如本文所用,术语“细胞外囊泡”统指衍生自古细菌、原核生物或真核生物的细胞的生物纳米颗粒。细胞外囊泡的实例包括但不限于阿尔戈体(argosome)、树突状细胞源体、外泌体、核外颗粒体、囊泡、癌小体、prominosome、前列腺体、耐受体、微粒、微泡、纳米囊泡、起泡囊泡、出芽囊泡、外泌体状囊泡、基质囊泡、膜状泡、脱落囊泡、膜颗粒、脱落微泡、膜泡、附睾体、凸素体、肿瘤细胞源体和古细菌脂质体。另外,包含各种膜蛋白的各种细胞外囊泡模拟物也属于细胞外囊泡的范围。
具体地,根据本发明分离细胞外囊泡的第一种方法包括以下步骤:(a)将疏水性官能团固定在固定相上;(b)将含有细胞外囊泡的样品上样至固定相;(c)洗去固定相上未结合疏水性官能团的残留的剩余样品;和(d)从固定相洗脱结合至疏水性官能团的细胞外囊泡。
图1A示意性地说明了本发明分离细胞外囊泡的第一种方法。
根据本发明,分离细胞外囊泡的第二种方法包括以下步骤:(a)将疏水性官能团固定在固定相上;(b)将含有细胞外囊泡的样品上样至固定相;和(c)从固定相中收集含有不与疏水性官能团结合的细胞外囊泡的样品级分。

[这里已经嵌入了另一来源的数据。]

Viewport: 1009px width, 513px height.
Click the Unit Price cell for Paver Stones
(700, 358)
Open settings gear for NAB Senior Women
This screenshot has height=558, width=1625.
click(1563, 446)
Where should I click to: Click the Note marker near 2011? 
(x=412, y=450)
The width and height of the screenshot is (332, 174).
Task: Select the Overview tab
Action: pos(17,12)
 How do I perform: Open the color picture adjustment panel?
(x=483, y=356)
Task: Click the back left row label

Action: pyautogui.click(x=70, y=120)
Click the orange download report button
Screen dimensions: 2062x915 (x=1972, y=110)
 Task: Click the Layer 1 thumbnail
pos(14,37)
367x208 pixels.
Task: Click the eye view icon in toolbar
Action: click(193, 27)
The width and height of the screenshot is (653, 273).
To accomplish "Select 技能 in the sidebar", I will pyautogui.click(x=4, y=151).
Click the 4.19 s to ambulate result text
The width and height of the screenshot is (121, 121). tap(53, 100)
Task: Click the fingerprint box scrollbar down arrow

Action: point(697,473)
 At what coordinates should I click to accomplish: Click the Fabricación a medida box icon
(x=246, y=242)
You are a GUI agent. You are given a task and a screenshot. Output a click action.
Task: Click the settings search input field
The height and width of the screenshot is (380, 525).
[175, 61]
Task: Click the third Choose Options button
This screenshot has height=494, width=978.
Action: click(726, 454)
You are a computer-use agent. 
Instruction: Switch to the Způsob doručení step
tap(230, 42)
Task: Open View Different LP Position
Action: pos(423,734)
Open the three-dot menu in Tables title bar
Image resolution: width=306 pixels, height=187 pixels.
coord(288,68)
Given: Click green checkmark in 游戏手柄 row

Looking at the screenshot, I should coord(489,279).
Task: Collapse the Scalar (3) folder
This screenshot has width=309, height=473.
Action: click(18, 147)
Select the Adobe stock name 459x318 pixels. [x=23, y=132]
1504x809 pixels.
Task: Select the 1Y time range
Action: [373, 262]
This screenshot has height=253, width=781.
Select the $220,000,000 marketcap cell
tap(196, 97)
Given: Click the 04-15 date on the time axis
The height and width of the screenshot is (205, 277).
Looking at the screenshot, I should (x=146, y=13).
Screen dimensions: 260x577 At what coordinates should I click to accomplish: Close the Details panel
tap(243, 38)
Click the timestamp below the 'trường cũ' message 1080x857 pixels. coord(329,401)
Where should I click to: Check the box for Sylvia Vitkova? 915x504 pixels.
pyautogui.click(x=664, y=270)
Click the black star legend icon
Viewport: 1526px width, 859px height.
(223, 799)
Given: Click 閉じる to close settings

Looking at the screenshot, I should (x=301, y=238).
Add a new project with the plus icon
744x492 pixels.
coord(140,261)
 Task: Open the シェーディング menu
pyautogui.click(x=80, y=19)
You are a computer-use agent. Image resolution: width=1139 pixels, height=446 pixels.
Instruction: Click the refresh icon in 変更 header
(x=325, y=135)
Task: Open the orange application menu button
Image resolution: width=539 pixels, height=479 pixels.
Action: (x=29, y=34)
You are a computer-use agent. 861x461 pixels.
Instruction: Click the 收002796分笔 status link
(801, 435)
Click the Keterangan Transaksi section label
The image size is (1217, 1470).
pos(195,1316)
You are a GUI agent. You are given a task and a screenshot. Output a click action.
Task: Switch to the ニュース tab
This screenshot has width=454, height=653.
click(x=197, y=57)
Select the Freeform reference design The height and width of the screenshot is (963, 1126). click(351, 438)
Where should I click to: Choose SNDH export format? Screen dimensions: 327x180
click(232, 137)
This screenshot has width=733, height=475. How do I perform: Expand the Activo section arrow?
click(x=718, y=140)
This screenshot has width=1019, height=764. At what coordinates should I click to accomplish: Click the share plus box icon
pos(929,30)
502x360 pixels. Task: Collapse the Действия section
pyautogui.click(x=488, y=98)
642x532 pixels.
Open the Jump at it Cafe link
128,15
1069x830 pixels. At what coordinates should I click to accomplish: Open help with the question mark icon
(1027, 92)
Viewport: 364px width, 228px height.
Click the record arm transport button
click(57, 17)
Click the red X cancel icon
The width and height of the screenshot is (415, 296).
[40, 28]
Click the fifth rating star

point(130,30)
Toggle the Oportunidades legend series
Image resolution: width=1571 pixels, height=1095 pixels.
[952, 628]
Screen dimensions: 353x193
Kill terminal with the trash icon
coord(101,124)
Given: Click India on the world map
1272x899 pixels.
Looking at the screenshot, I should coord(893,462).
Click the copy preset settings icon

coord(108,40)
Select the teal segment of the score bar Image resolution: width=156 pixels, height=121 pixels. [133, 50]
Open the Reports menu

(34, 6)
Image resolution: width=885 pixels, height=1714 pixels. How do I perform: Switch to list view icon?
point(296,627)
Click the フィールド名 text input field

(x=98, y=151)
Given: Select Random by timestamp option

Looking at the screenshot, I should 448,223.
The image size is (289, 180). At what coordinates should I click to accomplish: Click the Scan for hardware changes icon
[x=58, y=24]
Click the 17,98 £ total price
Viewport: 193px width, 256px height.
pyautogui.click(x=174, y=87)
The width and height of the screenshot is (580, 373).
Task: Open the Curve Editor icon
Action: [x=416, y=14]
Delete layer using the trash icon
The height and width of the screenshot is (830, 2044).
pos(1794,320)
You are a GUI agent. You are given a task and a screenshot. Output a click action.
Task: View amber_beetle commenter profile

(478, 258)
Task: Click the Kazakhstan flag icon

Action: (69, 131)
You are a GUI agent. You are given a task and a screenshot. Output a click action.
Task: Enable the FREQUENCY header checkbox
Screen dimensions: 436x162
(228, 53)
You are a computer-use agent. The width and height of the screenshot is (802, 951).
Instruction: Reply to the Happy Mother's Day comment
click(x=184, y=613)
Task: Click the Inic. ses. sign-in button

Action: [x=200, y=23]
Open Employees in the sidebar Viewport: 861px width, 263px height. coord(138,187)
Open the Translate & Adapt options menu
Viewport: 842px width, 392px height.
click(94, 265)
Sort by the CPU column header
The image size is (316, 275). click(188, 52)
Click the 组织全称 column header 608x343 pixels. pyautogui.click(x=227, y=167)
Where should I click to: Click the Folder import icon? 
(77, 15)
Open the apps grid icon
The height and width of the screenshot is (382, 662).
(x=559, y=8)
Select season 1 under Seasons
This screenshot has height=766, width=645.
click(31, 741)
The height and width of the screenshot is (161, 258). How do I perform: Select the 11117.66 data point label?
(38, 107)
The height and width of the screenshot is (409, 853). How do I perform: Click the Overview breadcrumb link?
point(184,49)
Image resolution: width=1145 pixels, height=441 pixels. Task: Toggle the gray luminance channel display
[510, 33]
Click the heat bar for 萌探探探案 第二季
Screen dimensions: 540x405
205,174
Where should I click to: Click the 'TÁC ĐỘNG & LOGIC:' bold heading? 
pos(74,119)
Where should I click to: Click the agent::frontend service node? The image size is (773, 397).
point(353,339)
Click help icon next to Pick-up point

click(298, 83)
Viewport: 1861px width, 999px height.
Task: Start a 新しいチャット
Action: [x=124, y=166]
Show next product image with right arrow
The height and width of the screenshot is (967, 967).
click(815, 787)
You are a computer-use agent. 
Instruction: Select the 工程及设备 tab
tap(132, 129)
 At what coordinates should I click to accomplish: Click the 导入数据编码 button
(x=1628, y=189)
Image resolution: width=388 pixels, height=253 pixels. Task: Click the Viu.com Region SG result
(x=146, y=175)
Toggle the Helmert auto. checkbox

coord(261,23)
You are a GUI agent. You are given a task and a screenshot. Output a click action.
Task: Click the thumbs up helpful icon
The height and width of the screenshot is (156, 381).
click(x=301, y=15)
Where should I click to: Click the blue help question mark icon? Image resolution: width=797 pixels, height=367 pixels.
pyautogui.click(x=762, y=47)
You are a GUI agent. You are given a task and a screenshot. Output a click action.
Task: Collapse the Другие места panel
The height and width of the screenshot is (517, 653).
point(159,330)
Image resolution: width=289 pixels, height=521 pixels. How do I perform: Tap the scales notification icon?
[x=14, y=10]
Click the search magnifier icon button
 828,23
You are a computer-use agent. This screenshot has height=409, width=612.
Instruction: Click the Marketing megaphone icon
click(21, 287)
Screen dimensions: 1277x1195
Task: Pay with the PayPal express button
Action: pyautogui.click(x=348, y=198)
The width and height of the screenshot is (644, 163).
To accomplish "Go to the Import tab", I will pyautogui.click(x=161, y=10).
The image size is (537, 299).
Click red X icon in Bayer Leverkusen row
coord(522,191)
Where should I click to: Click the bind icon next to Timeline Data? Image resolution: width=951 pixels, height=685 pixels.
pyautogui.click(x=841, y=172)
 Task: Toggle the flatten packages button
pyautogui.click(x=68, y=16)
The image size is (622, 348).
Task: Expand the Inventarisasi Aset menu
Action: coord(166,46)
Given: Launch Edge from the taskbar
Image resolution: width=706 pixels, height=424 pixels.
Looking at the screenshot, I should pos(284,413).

图1B示意性地说明了本发明所述的分离细胞外囊泡的第二种方法。
如本文所用,术语“固定相”是指在亲和层析中用于将展现物理、化学或生物亲和力的两种物质中的一种固定于其上的基质。具体地,本发明中的所述固定相可选自但不限于由琼脂糖珠、琼脂糖凝胶珠、葡聚糖珠、二氧化硅珠、磁珠、金纳米颗粒、银纳米颗粒、氧化铁纳米颗粒、尼龙膜、硝酸纤维素膜、PVDF膜、纸、塑料、玻璃和金属传感器芯片组成的群组。
如本文所用,术语“疏水性官能团”,也称为疏水性工作基团或非极性官能团,是指对水分子或其表面不溶于水或排斥水的官能团没有或几乎没有亲和力的分子,如烷基、苯基等。特别地,本发明所述的疏水性官能团可以选自但不限于由丁基、氰基丁基、辛基、苯基和二苯基组成的群组。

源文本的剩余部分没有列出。